Activists, however, are warning gay couples not to expect that federal benefits would arrive immediately, because government agencies vary widely in how they determine whether a couple is legally married.
Some federal agencies, like the Internal Revenue Service and the Social Security Administration, make that determination by looking to the state where a couple lives. Even with the 1996 law overturned, those agencies would deny benefits to gay couples who live in one of the 38 states that do not allow same-sex marriage.
In such cases, the administration would have to change its standard — for example, by defining marriage based on whether a couple is legally married in any state — in order to extend benefits to same-sex couples.
Other agencies, like the Defense Department, already base their decision on the location of a couple’s wedding, regardless of where the couple lives now. The same-sex spouse of a service member would get health care benefits no matter where the couple lives, as long as the two married in one of the 12 states where same-sex marriage is legal.
Gay rights advocates say that the scope of federal benefits that would become available to gay couples in the wake of the court’s ruling is uncertain. There are more than 1,100 places in the federal statutes where rights or benefits are based on a person’s marital status, according to one analysis by advocates for same-sex marriage.
“Without sweeping decisions from the court, we’ll continue to have a patchwork across the country that denies all families equal protection,” Mr. Sainz said.
Opponents of same-sex marriage say the legal questions surrounding the definition of marriage were a key argument behind the passage of the act in the first place. Chris Gacek, a senior fellow at the Family Research Council, said the organization would oppose any effort to impose same-sex marriage on states that do not want it.
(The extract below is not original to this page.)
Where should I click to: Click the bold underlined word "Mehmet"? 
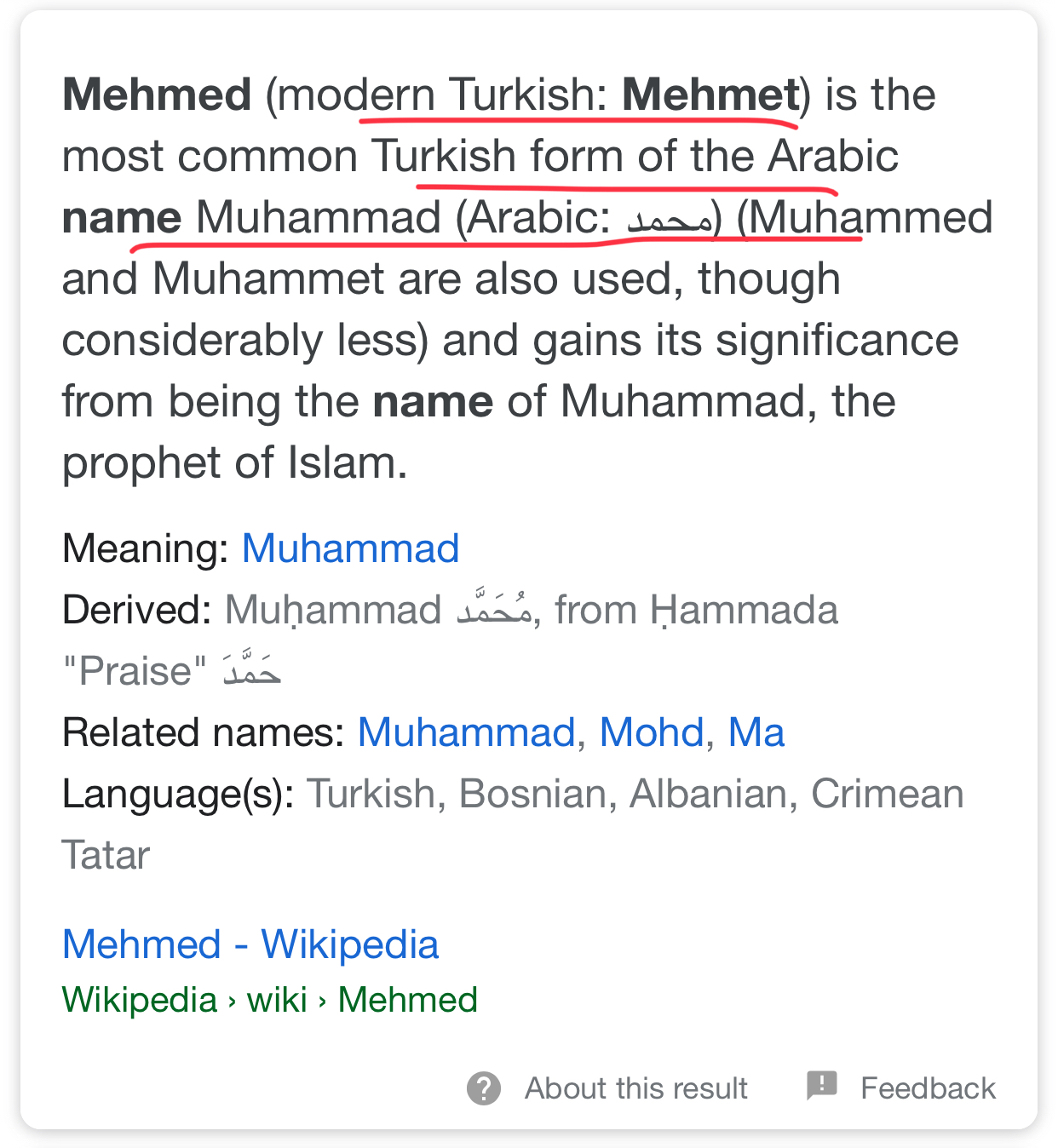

“We certainly wouldn’t go for imposing gay marriage on the country administratively,” Mr. Gacek said.
He continued, “Once you open up this can of worms, there are a lot of issues here.”
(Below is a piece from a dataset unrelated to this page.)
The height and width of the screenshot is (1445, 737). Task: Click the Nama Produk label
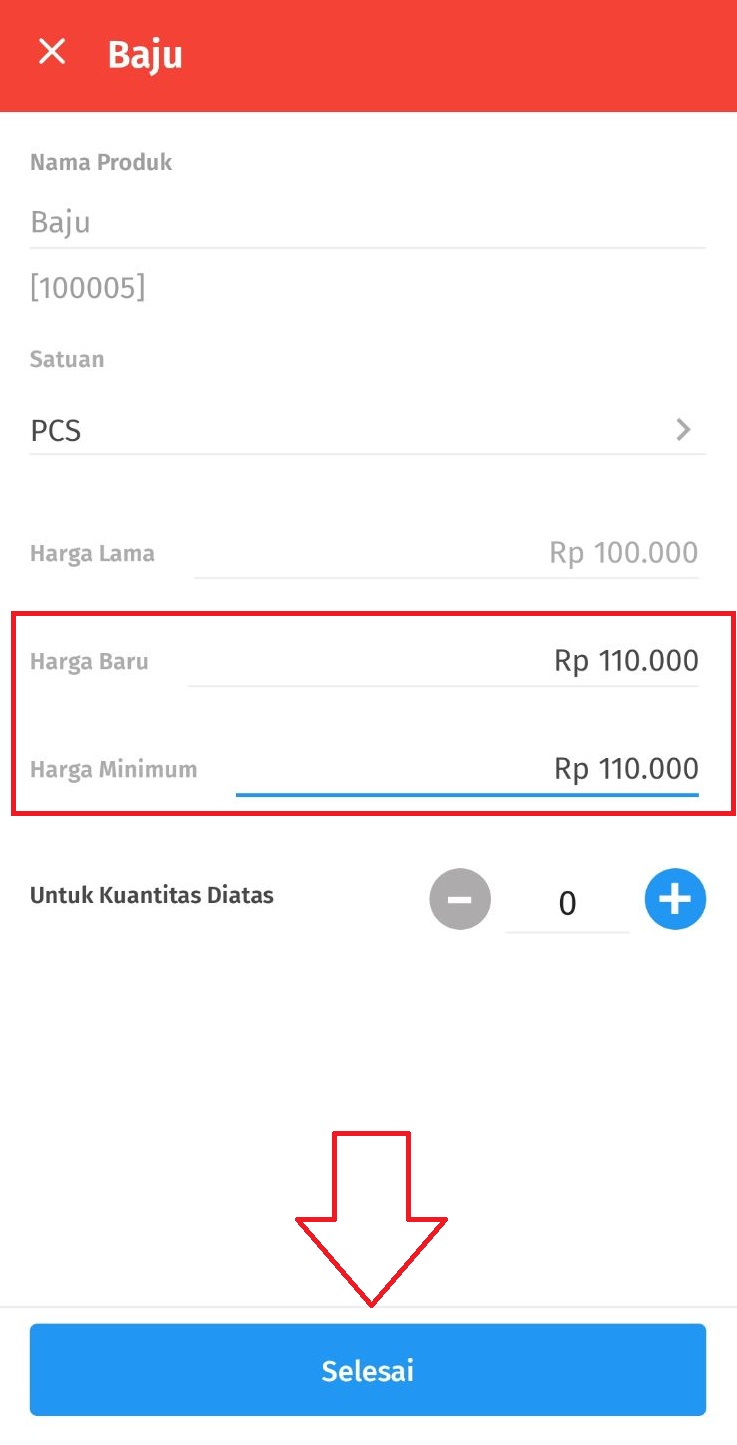[x=101, y=162]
President Bill Clinton signed the marriage act into law in the months before his re-election in 1996. Because no state allowed same-sex marriage at the time, the law was largely symbolic. Seventeen years later, the situation has changed, with gay couples able to marry in 12 states and the District of Columbia.
In his first term, Mr. Obama sought to do what he could to extend benefits to same-sex couples despite the Defense of Marriage Act. He required that any hospital that receives Medicare or Medicaid payments allow visitation by a patient’s gay spouse. And he ordered relatively small changes in policy affecting the federal work force, which permitted the State Department to issue embassy identification cards to same-sex partners of diplomats.
Now some activists want him to go further if the court overturns the law. But others are being more cautious, citing the politically charged nature of the issue and complex legal questions.
“It’s important that no one get ahead of the court,” said one adviser to gay rights advocates, who asked for anonymity because the court’s decision had not been announced. “People recognize that whatever the court decides will require some complex administrative implementation, which will take some time.”